Staff shortages remain one of hospitality’s most persistent headaches. According to Hospitality Action’s 2025 Mental Health Survey, 57% of workers now cite understaffing as their main workplace challenge, a 21% increase on the previous year. When teams are stretched thin, every absence hits harder. A single no-show can throw an entire service into chaos.
The instinct is often to recruit harder. But for many operators, the real opportunity lies closer to home: in how shifts are planned, communicated, and managed. Good scheduling will not eliminate absences entirely, but it can reduce them significantly while protecting the people who do show up from burning out.
Here are five habits that make a measurable difference.
1. Publish rotas earlier and stick to them
One of the simplest changes is also one of the most effective. When staff receive their schedules with adequate notice, they can plan around them. When rotas land two days before the week starts, or change without warning, resentment builds. Research from a 2024 YouGov and Deputy survey found that 55% of hospitality workers said more control over shift patterns would make them less likely to leave their jobs. Predictability is not a perk. It is a basic expectation.
Aim to publish rotas at least two weeks in advance. If last-minute changes are unavoidable, communicate them clearly and explain why. Staff are far more forgiving of disruption when they understand the reason behind it.
2. Track patterns, not just gaps
It is easy to focus on filling shifts and miss the bigger picture. Which roles are hardest to cover? Who is consistently picking up overtime? Are certain days or times generating more call-offs than others?
Patterns reveal problems before they become crises. If the same shift goes unfilled week after week, it may be a sign that the hours, the workload, or the team dynamic needs attention. Scheduling software can surface these trends quickly, but even a simple spreadsheet review at the end of each month is better than nothing.

Material shown:
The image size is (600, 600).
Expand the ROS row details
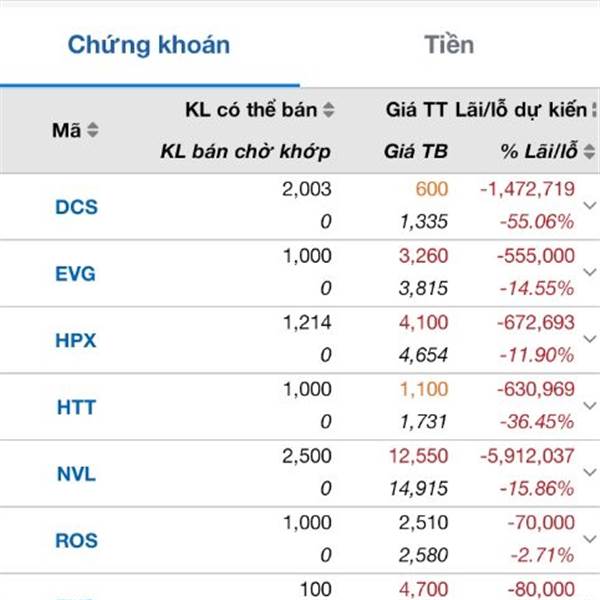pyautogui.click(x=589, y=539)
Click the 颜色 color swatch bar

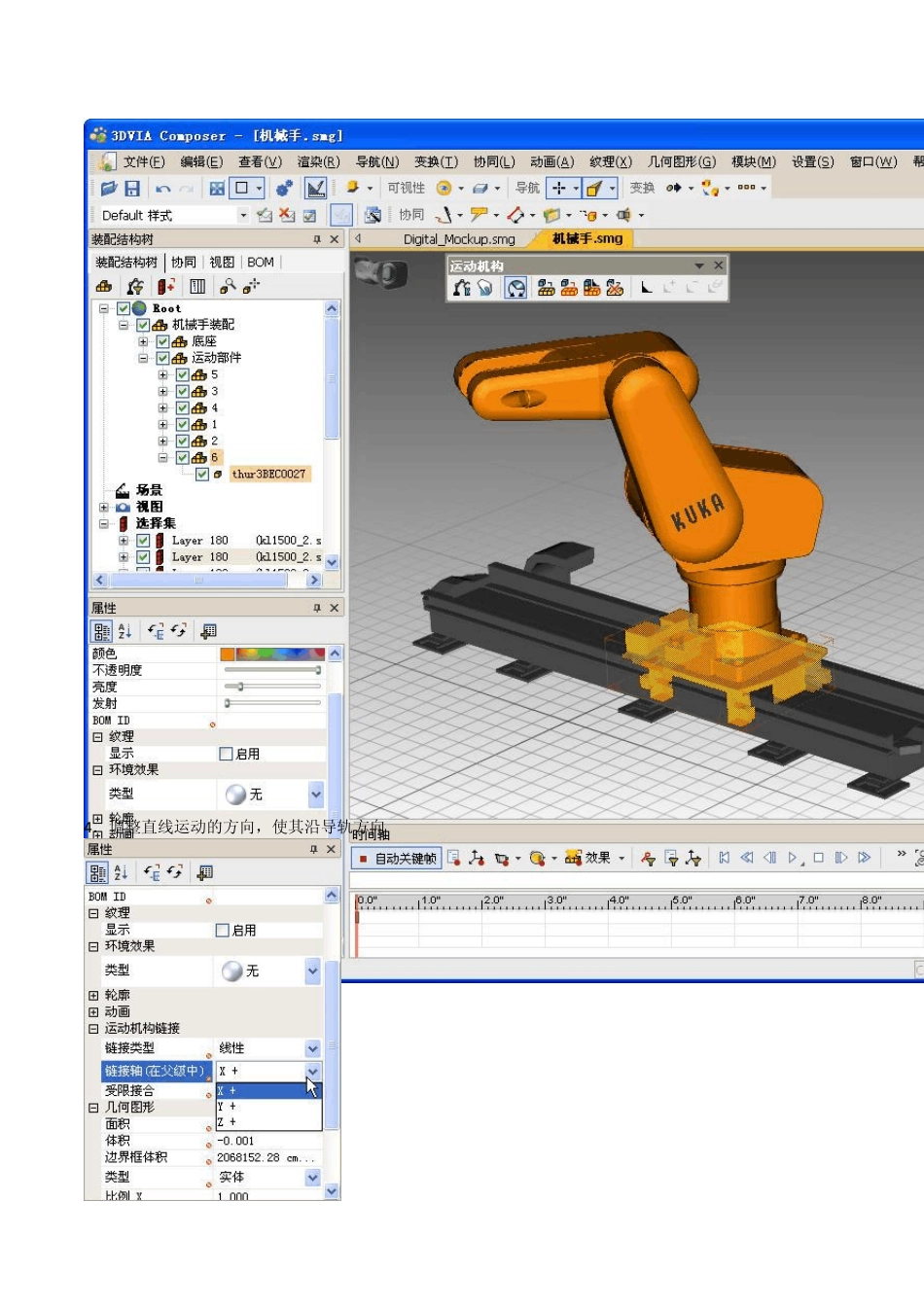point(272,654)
--
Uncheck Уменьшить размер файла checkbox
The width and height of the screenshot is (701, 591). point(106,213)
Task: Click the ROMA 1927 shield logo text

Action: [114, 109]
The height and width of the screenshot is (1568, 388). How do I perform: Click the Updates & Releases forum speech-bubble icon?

Task list:
1 – According to the article on hospitality scheduling, how far ahead should rotas be published?
2 – Carry on the article on hospitality scheduling, starting right after its last sentence.

Task responses:
1 – At least two weeks in advance.

2 –
3. Let staff solve some problems themselves
Not every absence needs to run through a manager. When employees can swap shifts directly with qualified colleagues, subject to approval, cover gets found faster and with less friction. It also gives people a sense of control over their working lives, which matters more than many operators realise.
Platforms like Planday allow staff to offer shifts to teammates through an app, with managers retaining final sign-off. This reduces the administrative burden while making it easier for the team to support each other when life gets in the way.
Good scheduling will not eliminate absences entirely, but it can reduce them significantly while protecting the people who do show up from burning out.
4. Build rest into the rota, not around it
Burnout does not arrive suddenly. It accumulates through weeks of double shifts, cancelled days off, and breaks that never quite happen. According to the same Hospitality Action survey, 47% of hospitality workers say burnout is simply part of the job. Among junior staff, that figure rises to 62%.
Scheduling is where this cycle either starts or stops. Build in adequate gaps between shifts. Respect rest days. Avoid back-to-back closing and opening shifts unless genuinely necessary. These are not luxuries. They are the minimum standard for keeping good people in the industry.
5. Ask for feedback and act on it
The people working the shifts often have the clearest view of what is and is not working. Yet many hospitality teams never formally ask for input on scheduling. A short, regular check-in, whether monthly or quarterly, can surface issues before they turn into resignations.
Questions do not need to be complicated. Are you getting enough notice? Are the shifts fair? Is there anything about the current system that makes your life harder than it needs to be? The answers will not always be comfortable, but they will almost always be useful.
The bigger picture
Staff shortages in hospitality are driven by many factors, from pay to progression to perception. Scheduling alone will not fix everything. But it sits at the centre of daily working life in a way few other things do. When it is handled well, people feel respected. When it is handled poorly, they start looking elsewhere.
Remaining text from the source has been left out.